Hollifield described Owens as a “living legend” in 2013 when he presented Owens with a lifetime achievement award during a special time of recognition during the BSC annual meeting in Greensboro.
“M.O. Owens Jr. is one of my great heroes. I have respected and appreciated him through the years,” Hollifield said at the time. “I am grateful for what he has meant to us as North Carolina Baptists and to the Southern Baptist Convention.”
Don Warren, a member of Parkwood, called Owens a man of integrity. “When I think of M.O. Owens I think of a man who lives his Christian life by not compromising before God and man. People see that in him and recognize that he is a follower of Jesus Christ.”
Warren is grateful for the dedicated, visionary leadership of Owens. “Every church M.O. has ever pastored has grown, and every church he pastored exceeded its budget,” he said.
Jeff Long, senior pastor of Parkwood, said leaders such as Owens paved the way for the current generation, taking risks for the sake of the gospel.
“The way he treats people, the way he preaches the Word, the way he approaches life with grace and dignity – he truly is a godly man,” he said. “If you ever interact with him it’s evident from the very beginning. And it’s not age; it’s having spent a life walking with God.”
Southeastern Baptist Theological Seminary in Wake Forest endowed the Dr. M.O. Owens Jr. Chair of New Testament Studies in April 26, 2012. Daniel Akin, SEBTS president, announced David Alan Black, professor of New Testament and Greek, was the first recipient of the chair.
The BSC had previously honored Owens at the 2011 Heritage Awards.
Throughout his ministry, Owens never strayed from his commitment and passion to tell people about the life-transforming message of the gospel.
“Just preach the gospel,” Owens said in a 2013 story. “That’s all that matters.”
In November 2018, Owens attended the ribbon-cutting ceremony for a building with his name attached to it at Gaston Christian School (GCS) in Gastonia.
The Dr. M.O. Owens Worship and Fine Arts Center is a $4 million, 26,000-square-foot facility at the school he helped found. The facility gives Gaston County’s largest private school a 520-seat auditorium, art classrooms, band and choral classrooms, a dance studio, wood shop and costuming classroom. GCS has 920 students enrolled.
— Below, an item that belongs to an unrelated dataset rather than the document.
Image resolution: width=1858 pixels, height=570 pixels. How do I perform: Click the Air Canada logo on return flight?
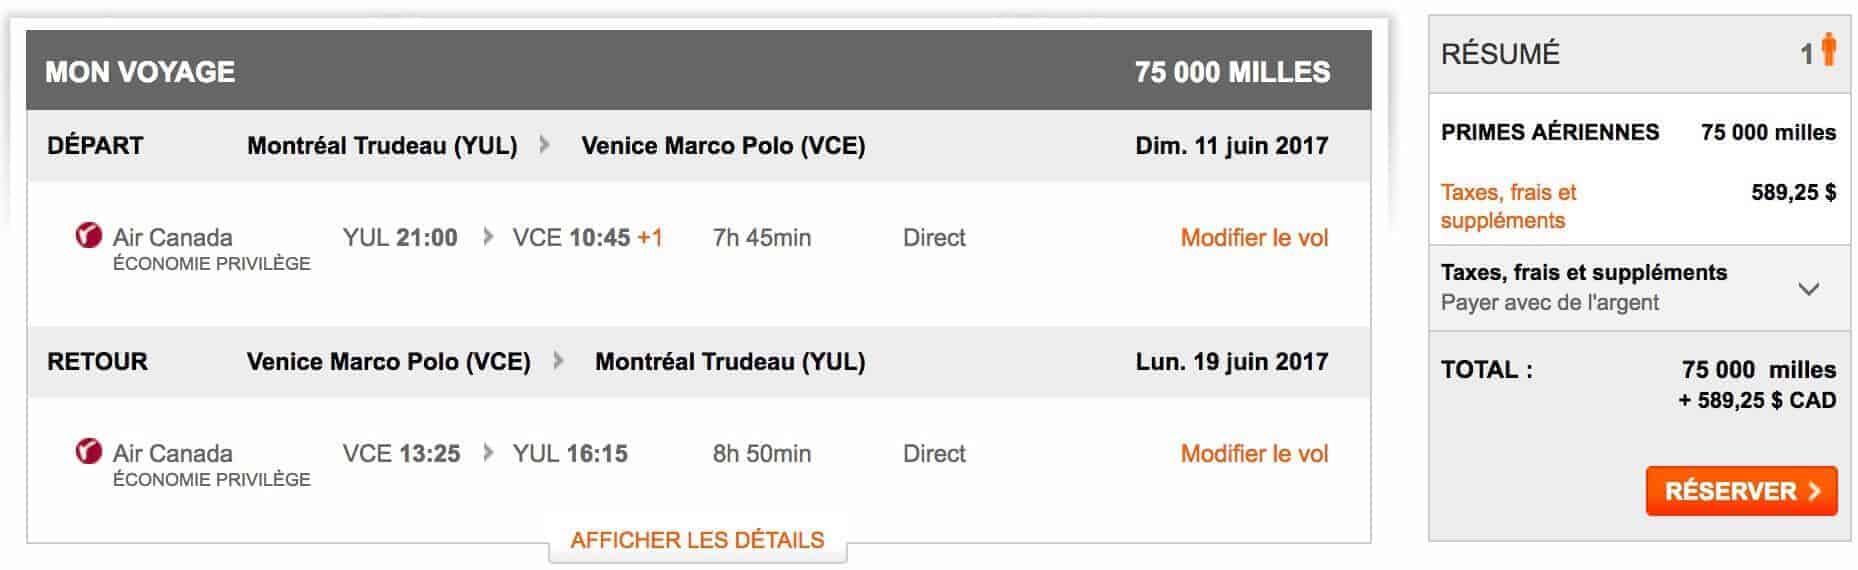(x=89, y=452)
A life-size bronze statue of Owens was unveiled on the building’s front porch. Owens’ body was electronically scanned and the data was delivered to China where the statue was built.
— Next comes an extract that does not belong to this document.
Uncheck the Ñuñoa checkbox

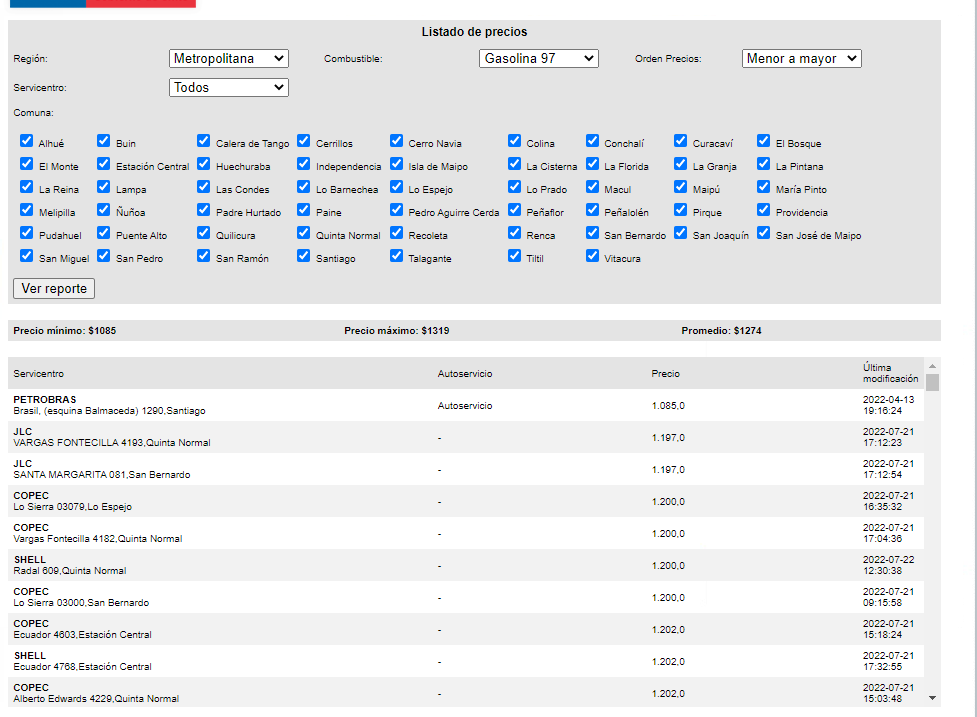click(x=104, y=210)
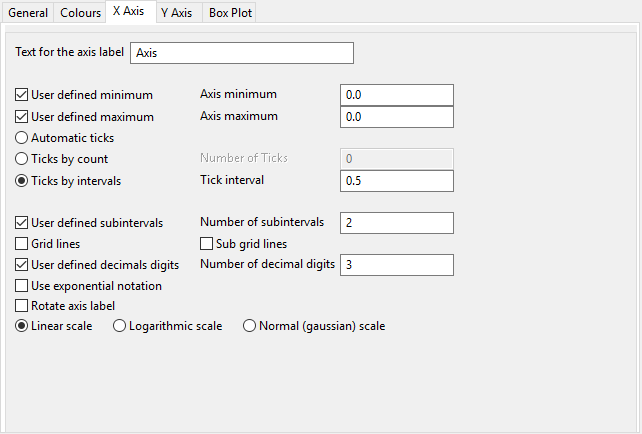
Task: Check the Rotate axis label box
Action: 22,306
GCS originally met on the campuses of Parkwood and Catawba Heights Baptist Church before the current property was purchased and the school constructed in 2002.
He was widowed three times – Ruby Bridges Owens and Ola Carothers Owens and most recently, Margaret Williford Brown Owens, who died in 2012. He is survived by his three daughters: Celia Alexander of Suffolk, Va., Linda Russ of Greenville, S.C., and Mary Lancaster of Vass, N.C.; foster daughter, Deborah Ko of Girard, Ohio; eight grandchildren; two foster grandchildren; 13 great-grandchildren; three foster great-grandchildren; five step-children and many step-granchildren.
The GCS Class of 2019 will graduate Fri., May 24. Owens rarely missed a commencement. One student will be awarded the M.O. Owens Honor for exhibiting Christian character, servanthood and scholarship.
The family will receive friends from 2-4 p.m. Thurs., May 23 at Covenant Village in Gastonia and again Mon., May 27 from 6-8 p.m. at the M.O. Owens Center at GCS.
The funeral is planned for May 28 at 11 a.m. at Parkwood Baptist Church, 1729 E. Garrison St., Gastonia, NC 28054; Akin is scheduled to speak. Burial will follow at 3:30 p.m. at Woodlawn Memorial Park, 1 Pine Knoll Dr., Greenville, S.C.
Memorials to: Crisis Pregnancy Center, 700 Robinson Road, Gastonia, NC 28056; Parkwood Baptist Church, Owens Mission Fund, 1729 Garrison Blvd., Gastonia, NC 28054; Southeastern Baptist Theological Seminary, M.O. Owens Chair, 222 N. Wingate St., Wake Forest, NC 27587; and Gaston Christian School, 1625 Lowell Bethesda Road, Gastonia, NC 28056.
Arrangements are being handled by Woodlawn Funeral Home: woodlawnfuneral.org/notices/DrMilum-Owens.